Stored data entries:

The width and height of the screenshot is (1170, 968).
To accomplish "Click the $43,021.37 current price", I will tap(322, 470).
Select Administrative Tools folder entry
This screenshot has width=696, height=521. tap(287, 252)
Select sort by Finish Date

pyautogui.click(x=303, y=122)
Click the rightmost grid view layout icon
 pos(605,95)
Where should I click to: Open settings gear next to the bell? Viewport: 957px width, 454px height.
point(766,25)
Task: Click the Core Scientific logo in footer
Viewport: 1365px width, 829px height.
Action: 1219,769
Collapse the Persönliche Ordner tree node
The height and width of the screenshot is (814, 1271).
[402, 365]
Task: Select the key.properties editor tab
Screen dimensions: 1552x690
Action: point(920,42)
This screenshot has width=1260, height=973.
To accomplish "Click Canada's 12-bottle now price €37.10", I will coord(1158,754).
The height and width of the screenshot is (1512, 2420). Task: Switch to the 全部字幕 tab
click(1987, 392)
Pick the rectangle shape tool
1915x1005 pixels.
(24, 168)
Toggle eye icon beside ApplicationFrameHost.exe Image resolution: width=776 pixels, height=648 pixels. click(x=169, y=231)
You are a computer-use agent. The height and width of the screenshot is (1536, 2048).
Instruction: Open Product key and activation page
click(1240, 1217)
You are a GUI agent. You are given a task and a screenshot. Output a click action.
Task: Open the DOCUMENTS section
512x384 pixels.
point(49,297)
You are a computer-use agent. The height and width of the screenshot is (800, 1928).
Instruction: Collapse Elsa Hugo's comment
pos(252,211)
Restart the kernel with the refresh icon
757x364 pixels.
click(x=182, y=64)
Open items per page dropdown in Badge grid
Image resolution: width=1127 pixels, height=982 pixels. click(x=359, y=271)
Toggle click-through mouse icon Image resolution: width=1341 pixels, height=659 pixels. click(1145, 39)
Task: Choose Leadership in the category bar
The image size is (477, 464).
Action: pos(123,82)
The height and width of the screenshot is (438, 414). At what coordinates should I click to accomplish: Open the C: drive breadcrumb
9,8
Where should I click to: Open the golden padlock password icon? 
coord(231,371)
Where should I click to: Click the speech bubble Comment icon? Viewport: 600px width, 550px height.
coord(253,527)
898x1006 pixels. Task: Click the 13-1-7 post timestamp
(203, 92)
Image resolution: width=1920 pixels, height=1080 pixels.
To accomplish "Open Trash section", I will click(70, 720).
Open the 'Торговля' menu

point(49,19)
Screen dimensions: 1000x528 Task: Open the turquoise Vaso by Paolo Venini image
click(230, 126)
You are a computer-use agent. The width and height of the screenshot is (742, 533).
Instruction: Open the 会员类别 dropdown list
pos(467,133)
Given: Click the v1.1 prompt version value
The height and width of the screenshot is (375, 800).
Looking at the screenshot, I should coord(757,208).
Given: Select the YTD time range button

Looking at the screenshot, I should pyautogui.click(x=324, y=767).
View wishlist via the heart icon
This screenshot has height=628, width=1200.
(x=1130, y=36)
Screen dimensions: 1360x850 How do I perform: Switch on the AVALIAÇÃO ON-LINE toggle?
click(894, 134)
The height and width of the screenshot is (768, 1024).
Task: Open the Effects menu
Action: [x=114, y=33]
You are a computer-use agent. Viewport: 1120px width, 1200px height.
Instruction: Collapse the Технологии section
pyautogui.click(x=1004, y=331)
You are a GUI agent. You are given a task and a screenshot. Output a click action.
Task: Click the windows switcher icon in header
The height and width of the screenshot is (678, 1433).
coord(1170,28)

TASK ITEM> Would you set down every entry again, exactly?

WRITTEN ANSWER>
The width and height of the screenshot is (1170, 968).
To accomplish "Click the $43,021.37 current price", I will tap(322, 470).
Select Administrative Tools folder entry
This screenshot has width=696, height=521. tap(287, 252)
Select sort by Finish Date

pyautogui.click(x=303, y=122)
Click the rightmost grid view layout icon
 pos(605,95)
Where should I click to: Open settings gear next to the bell? Viewport: 957px width, 454px height.
point(766,25)
Task: Click the Core Scientific logo in footer
Viewport: 1365px width, 829px height.
Action: 1219,769
Collapse the Persönliche Ordner tree node
The height and width of the screenshot is (814, 1271).
[402, 365]
Task: Select the key.properties editor tab
Screen dimensions: 1552x690
Action: point(920,42)
This screenshot has width=1260, height=973.
To accomplish "Click Canada's 12-bottle now price €37.10", I will coord(1158,754).
The height and width of the screenshot is (1512, 2420). Task: Switch to the 全部字幕 tab
click(1987, 392)
Pick the rectangle shape tool
1915x1005 pixels.
(24, 168)
Toggle eye icon beside ApplicationFrameHost.exe Image resolution: width=776 pixels, height=648 pixels. click(x=169, y=231)
You are a computer-use agent. The height and width of the screenshot is (1536, 2048).
Instruction: Open Product key and activation page
click(1240, 1217)
You are a GUI agent. You are given a task and a screenshot. Output a click action.
Task: Open the DOCUMENTS section
512x384 pixels.
point(49,297)
You are a computer-use agent. The height and width of the screenshot is (800, 1928).
Instruction: Collapse Elsa Hugo's comment
pos(252,211)
Restart the kernel with the refresh icon
757x364 pixels.
click(x=182, y=64)
Open items per page dropdown in Badge grid
Image resolution: width=1127 pixels, height=982 pixels. click(x=359, y=271)
Toggle click-through mouse icon Image resolution: width=1341 pixels, height=659 pixels. click(1145, 39)
Task: Choose Leadership in the category bar
The image size is (477, 464).
Action: pos(123,82)
The height and width of the screenshot is (438, 414). At what coordinates should I click to accomplish: Open the C: drive breadcrumb
9,8
Where should I click to: Open the golden padlock password icon? 
coord(231,371)
Where should I click to: Click the speech bubble Comment icon? Viewport: 600px width, 550px height.
coord(253,527)
898x1006 pixels. Task: Click the 13-1-7 post timestamp
(203, 92)
Image resolution: width=1920 pixels, height=1080 pixels.
To accomplish "Open Trash section", I will click(70, 720).
Open the 'Торговля' menu

point(49,19)
Screen dimensions: 1000x528 Task: Open the turquoise Vaso by Paolo Venini image
click(230, 126)
You are a computer-use agent. The width and height of the screenshot is (742, 533).
Instruction: Open the 会员类别 dropdown list
pos(467,133)
Given: Click the v1.1 prompt version value
The height and width of the screenshot is (375, 800).
Looking at the screenshot, I should coord(757,208).
Given: Select the YTD time range button

Looking at the screenshot, I should pyautogui.click(x=324, y=767).
View wishlist via the heart icon
This screenshot has height=628, width=1200.
(x=1130, y=36)
Screen dimensions: 1360x850 How do I perform: Switch on the AVALIAÇÃO ON-LINE toggle?
click(894, 134)
The height and width of the screenshot is (768, 1024).
Task: Open the Effects menu
Action: [x=114, y=33]
You are a computer-use agent. Viewport: 1120px width, 1200px height.
Instruction: Collapse the Технологии section
pyautogui.click(x=1004, y=331)
You are a GUI agent. You are given a task and a screenshot. Output a click action.
Task: Click the windows switcher icon in header
The height and width of the screenshot is (678, 1433).
coord(1170,28)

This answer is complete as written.